**TEXTO DA PÁGINA**

_ _ _ _ _ _ _

Escravizados pelo próprio governo
Estima-se
que cerca de mil trabalhadores forçados norte-coreanos trabalhem atualmente na
Europa, dos quais 800 na Polônia. Empregados em canteiros de obras, estaleiros
e fazendas, eles realizam trabalhos fisicamente duros e, muitas vezes,
perigosos. O governo de Pyongyang negocia seus contratos diretamente com as
empresas estrangeiras que os empregam, e os próprios trabalhadores não recebem
nenhum papel.
Eles não
sabem quanto tempo vão trabalhar e sob quais condições e são obrigados a
entregar seus passaportes. E eles não recebem quase nada – estima-se que 90% de
seus rendimentos sejam direcionados para os cofres do regime.
Turnos
de 12 horas ou mais são comuns, e os trabalhadores são acompanhados de perto
por guardas da Coreia do Norte. "Eles trabalham seis dias por semana, e os
domingos são preenchidos por sessões ideológicas, nas quais a presença é obrigatória",
afirma Remco Breuker, professor de estudos coreanos na Universidade de Leiden,
na Holanda.

_ _ _ _ _ _ _

**MATERIAL EXTRAÍDO**
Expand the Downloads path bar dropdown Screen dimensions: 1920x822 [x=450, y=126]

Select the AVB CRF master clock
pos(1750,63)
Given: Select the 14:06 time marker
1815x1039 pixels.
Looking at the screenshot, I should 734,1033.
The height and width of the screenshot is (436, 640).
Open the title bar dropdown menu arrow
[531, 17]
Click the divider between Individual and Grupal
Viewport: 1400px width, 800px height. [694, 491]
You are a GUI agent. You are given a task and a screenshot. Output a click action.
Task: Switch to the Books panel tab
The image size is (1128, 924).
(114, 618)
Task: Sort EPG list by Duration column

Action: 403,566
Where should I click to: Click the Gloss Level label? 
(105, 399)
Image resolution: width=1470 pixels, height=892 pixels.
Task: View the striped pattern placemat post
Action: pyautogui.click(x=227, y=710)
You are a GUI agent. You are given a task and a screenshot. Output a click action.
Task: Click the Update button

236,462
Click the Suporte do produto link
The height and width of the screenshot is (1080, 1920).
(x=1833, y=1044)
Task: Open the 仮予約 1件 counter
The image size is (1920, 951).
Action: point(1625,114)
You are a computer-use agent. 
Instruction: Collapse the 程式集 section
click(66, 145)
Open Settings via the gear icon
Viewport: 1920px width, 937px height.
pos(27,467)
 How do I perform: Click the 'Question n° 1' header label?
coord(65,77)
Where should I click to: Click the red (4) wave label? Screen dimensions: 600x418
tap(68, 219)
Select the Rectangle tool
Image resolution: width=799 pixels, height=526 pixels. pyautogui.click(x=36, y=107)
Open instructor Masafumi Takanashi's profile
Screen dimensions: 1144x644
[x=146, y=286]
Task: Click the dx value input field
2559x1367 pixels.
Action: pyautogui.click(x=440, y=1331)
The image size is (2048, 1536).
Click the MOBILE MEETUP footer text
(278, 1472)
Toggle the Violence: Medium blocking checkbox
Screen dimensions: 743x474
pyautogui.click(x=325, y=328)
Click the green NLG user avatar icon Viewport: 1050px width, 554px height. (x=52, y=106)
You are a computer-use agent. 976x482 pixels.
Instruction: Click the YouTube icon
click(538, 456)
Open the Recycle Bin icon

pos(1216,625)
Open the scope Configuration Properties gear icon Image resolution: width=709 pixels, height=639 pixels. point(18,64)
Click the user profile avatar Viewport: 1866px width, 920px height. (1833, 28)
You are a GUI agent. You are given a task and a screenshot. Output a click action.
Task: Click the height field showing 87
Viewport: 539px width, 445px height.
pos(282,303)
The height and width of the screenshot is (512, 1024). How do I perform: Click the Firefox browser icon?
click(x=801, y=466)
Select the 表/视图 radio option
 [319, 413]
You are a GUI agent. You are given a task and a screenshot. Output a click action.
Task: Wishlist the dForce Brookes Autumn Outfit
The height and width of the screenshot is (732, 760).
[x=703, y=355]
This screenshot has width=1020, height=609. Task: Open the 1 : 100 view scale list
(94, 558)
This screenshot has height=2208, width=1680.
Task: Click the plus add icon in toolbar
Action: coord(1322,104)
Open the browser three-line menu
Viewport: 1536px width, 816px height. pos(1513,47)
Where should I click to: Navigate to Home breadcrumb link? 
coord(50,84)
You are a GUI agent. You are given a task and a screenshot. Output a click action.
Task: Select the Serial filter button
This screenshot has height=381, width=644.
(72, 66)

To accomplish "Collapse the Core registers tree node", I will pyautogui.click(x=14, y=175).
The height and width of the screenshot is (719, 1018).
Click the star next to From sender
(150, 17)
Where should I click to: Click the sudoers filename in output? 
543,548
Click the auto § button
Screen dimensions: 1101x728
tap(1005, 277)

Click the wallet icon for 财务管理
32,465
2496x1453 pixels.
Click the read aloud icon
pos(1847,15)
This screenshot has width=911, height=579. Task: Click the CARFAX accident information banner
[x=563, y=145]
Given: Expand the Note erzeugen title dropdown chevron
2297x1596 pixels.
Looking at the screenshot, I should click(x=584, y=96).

_ _ _ _ _ _ _

**TAREFAS A REALIZAR**
a – Imprima literalmente o trecho do texto sobre os trabalhadores forçados norte-coreanos que vai de "Escravizados pelo próprio" até "nenhum papel.".
b – Segundo o texto sobre os trabalhadores forçados norte-coreanos, em que tipos de local esses trabalhadores estão empregados na Europa? Liste todos.

**SOLUÇÕES POR TAREFA**
a –
Escravizados pelo próprio governo
Estima-se
que cerca de mil trabalhadores forçados norte-coreanos trabalhem atualmente na
Europa, dos quais 800 na Polônia. Empregados em canteiros de obras, estaleiros
e fazendas, eles realizam trabalhos fisicamente duros e, muitas vezes,
perigosos. O governo de Pyongyang negocia seus contratos diretamente com as
empresas estrangeiras que os empregam, e os próprios trabalhadores não recebem
nenhum papel.

b –
- Canteiros de obras
- Estaleiros
- Fazendas